= EXERCISE INSTRUCTIONS =
Search the entries below for the string "chat" and copy the lines that hold it.

(Excerpts from a dataset)
──────────────────────────────

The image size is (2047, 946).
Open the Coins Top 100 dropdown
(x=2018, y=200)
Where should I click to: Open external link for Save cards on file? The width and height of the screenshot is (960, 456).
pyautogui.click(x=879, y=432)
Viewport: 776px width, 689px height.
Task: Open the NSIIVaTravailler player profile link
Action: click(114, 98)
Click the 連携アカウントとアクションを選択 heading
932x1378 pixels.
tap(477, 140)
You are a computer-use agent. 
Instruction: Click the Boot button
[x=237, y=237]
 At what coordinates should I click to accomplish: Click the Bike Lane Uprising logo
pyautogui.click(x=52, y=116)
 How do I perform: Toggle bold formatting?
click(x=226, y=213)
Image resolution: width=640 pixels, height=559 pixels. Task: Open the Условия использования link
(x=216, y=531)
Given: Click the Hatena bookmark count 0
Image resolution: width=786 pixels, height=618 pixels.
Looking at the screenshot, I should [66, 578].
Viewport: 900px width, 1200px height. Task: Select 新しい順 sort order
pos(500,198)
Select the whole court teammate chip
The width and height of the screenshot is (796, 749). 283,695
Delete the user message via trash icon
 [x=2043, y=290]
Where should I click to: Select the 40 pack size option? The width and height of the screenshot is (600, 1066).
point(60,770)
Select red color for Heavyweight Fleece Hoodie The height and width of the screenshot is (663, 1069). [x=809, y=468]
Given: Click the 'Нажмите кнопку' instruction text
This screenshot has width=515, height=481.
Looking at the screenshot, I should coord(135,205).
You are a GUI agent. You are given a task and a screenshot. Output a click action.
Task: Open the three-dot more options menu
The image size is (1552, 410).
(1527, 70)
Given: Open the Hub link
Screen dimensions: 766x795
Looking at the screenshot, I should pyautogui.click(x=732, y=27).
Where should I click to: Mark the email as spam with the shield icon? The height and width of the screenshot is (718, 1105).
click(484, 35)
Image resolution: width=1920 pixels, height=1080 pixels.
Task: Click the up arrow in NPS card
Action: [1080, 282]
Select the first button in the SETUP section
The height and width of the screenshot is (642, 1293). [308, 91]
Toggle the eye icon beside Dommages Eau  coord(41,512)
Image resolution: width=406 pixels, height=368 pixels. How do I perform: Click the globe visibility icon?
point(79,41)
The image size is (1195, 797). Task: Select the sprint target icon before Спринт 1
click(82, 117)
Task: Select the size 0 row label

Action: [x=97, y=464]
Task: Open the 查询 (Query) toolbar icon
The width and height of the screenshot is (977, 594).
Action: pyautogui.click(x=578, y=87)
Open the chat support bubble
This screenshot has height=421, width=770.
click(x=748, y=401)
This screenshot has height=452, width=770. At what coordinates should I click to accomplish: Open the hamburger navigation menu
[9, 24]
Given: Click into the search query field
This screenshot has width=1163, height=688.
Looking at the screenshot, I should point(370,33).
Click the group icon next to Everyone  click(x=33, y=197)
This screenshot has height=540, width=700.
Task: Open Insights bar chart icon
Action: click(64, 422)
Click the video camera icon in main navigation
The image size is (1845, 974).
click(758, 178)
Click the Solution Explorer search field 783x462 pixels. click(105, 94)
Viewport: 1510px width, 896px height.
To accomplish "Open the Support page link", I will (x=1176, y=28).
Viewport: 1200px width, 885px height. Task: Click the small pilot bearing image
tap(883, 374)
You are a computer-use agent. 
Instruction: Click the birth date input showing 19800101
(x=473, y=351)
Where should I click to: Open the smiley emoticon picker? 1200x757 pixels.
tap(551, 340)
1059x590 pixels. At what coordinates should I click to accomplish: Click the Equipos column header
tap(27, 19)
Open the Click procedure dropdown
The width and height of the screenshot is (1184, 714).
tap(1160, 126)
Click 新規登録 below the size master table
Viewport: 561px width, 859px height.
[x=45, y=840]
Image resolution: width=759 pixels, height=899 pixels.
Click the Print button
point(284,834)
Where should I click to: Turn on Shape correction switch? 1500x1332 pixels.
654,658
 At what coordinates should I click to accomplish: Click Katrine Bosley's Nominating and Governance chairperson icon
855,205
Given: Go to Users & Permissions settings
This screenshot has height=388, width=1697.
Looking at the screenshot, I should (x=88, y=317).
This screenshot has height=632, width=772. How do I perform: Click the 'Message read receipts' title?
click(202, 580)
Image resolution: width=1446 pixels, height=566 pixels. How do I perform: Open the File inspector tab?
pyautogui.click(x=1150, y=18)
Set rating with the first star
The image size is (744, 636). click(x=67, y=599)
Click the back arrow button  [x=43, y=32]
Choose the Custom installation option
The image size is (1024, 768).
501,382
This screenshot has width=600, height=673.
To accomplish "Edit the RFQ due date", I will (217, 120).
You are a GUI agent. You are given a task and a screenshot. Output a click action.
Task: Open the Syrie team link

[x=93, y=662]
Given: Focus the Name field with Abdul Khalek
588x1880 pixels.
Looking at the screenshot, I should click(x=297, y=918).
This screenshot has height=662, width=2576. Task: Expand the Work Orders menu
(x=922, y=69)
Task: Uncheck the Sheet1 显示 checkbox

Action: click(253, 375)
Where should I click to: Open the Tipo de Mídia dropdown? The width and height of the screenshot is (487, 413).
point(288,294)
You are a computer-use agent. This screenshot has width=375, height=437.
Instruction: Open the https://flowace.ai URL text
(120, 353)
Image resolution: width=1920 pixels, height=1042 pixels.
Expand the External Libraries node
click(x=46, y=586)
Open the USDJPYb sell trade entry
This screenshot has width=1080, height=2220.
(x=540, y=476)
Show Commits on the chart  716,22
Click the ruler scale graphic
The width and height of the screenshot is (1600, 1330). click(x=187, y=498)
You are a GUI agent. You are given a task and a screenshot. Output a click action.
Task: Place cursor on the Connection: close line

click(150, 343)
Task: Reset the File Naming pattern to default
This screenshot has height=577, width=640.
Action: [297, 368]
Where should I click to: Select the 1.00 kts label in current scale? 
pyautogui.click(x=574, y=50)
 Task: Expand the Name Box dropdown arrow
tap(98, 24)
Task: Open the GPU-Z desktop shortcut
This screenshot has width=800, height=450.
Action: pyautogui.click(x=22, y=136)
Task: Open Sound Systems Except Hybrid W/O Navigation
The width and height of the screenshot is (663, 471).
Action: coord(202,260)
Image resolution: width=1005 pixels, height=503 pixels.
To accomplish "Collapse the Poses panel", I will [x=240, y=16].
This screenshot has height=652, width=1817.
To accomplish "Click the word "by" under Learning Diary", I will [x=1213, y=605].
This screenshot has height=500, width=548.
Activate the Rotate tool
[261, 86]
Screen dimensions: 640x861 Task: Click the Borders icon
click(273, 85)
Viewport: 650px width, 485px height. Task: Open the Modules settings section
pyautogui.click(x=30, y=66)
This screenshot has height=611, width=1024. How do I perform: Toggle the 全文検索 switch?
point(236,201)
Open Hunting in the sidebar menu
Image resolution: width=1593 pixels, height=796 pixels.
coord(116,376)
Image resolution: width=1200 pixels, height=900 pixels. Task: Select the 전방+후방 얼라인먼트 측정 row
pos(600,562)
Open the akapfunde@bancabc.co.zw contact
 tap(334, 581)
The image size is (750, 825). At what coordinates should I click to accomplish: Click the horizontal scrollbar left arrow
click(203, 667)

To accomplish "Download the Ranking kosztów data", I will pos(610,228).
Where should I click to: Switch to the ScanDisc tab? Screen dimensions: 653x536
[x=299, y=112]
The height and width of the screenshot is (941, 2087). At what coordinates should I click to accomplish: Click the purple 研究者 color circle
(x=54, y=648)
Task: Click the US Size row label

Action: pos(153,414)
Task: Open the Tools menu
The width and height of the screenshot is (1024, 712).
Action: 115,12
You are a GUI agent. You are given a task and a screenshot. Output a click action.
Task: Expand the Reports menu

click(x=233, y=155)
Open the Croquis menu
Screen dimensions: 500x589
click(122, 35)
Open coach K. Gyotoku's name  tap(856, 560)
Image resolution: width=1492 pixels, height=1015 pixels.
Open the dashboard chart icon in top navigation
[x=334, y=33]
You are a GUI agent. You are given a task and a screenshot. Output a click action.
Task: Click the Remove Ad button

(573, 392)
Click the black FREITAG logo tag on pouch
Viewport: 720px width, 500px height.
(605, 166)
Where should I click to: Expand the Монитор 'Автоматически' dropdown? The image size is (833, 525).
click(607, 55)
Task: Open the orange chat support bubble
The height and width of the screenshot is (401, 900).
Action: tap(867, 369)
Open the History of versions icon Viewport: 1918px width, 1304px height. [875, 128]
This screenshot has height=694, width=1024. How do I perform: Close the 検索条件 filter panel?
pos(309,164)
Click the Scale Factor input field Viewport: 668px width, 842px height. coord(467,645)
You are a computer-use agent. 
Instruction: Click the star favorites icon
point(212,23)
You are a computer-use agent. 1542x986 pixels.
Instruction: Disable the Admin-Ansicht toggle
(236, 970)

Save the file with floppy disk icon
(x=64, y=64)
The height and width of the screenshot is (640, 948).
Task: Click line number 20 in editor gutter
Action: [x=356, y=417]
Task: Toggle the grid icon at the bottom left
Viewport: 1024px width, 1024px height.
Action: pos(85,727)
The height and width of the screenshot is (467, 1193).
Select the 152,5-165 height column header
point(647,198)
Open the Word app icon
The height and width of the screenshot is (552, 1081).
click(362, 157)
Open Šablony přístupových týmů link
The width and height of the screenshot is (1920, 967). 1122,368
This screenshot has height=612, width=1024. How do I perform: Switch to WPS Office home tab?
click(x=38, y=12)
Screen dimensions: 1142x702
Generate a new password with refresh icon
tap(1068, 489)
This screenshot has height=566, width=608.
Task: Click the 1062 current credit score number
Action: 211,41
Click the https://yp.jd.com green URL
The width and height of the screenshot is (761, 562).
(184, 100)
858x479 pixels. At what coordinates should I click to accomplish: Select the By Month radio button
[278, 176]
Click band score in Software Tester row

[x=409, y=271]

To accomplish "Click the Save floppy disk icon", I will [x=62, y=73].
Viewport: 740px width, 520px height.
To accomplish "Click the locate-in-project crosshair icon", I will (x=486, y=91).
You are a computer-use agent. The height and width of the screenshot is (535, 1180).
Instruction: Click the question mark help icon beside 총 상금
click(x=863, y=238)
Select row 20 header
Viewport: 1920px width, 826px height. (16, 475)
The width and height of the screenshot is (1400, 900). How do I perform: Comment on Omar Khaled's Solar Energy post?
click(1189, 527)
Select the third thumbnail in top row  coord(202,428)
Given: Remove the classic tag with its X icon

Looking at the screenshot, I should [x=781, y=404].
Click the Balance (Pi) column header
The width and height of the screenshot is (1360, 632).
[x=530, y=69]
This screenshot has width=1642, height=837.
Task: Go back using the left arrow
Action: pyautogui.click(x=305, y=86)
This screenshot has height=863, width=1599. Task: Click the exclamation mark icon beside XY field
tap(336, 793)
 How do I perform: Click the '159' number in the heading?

──────────────────────────────

= YOUR SOLUTION =
Open the chat support bubble
Task: Open the orange chat support bubble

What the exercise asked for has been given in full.